Exercise description
Copy out the lines below, putting "Give the position of" in place of "Identify the location of" wherever it appears and leaving everything else untouched.
_____
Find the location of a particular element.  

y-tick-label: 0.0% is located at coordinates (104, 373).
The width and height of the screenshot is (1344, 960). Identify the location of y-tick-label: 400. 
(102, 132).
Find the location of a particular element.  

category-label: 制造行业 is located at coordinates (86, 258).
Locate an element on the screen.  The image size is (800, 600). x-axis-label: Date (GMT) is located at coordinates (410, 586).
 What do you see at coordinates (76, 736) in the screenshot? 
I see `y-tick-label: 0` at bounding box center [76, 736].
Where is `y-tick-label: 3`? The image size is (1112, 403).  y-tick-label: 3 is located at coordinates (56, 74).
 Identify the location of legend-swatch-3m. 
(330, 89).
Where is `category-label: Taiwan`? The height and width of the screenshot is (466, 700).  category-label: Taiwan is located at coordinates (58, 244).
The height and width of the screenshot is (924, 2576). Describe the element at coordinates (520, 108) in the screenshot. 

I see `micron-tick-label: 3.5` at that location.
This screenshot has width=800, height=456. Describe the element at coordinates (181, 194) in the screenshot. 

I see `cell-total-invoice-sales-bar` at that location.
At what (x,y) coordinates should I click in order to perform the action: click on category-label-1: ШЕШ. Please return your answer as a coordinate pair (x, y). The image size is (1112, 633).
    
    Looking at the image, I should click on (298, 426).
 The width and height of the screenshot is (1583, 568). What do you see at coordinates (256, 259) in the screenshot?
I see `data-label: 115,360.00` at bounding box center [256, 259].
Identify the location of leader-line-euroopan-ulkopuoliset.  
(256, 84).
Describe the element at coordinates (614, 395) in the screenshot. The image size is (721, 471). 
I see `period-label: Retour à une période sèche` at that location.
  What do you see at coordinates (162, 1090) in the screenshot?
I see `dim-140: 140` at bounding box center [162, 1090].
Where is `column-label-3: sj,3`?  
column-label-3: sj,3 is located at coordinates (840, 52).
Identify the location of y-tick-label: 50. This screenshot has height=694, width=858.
_____
Answer space
Find the location of a particular element.  

y-tick-label: 0.0% is located at coordinates (104, 373).
The width and height of the screenshot is (1344, 960). Give the position of y-tick-label: 400. 
(102, 132).
Find the location of a particular element.  

category-label: 制造行业 is located at coordinates (86, 258).
Locate an element on the screen.  The image size is (800, 600). x-axis-label: Date (GMT) is located at coordinates (410, 586).
 What do you see at coordinates (76, 736) in the screenshot? 
I see `y-tick-label: 0` at bounding box center [76, 736].
Where is `y-tick-label: 3`? The image size is (1112, 403).  y-tick-label: 3 is located at coordinates (56, 74).
 Give the position of legend-swatch-3m. 
(330, 89).
Where is `category-label: Taiwan`? The height and width of the screenshot is (466, 700).  category-label: Taiwan is located at coordinates (58, 244).
The height and width of the screenshot is (924, 2576). Describe the element at coordinates (520, 108) in the screenshot. 

I see `micron-tick-label: 3.5` at that location.
This screenshot has width=800, height=456. Describe the element at coordinates (181, 194) in the screenshot. 

I see `cell-total-invoice-sales-bar` at that location.
At what (x,y) coordinates should I click in order to perform the action: click on category-label-1: ШЕШ. Please return your answer as a coordinate pair (x, y). The image size is (1112, 633).
    
    Looking at the image, I should click on (298, 426).
 The width and height of the screenshot is (1583, 568). What do you see at coordinates (256, 259) in the screenshot?
I see `data-label: 115,360.00` at bounding box center [256, 259].
Give the position of leader-line-euroopan-ulkopuoliset.  
(256, 84).
Describe the element at coordinates (614, 395) in the screenshot. The image size is (721, 471). 
I see `period-label: Retour à une période sèche` at that location.
  What do you see at coordinates (162, 1090) in the screenshot?
I see `dim-140: 140` at bounding box center [162, 1090].
Where is `column-label-3: sj,3`?  
column-label-3: sj,3 is located at coordinates (840, 52).
Give the position of y-tick-label: 50. This screenshot has height=694, width=858.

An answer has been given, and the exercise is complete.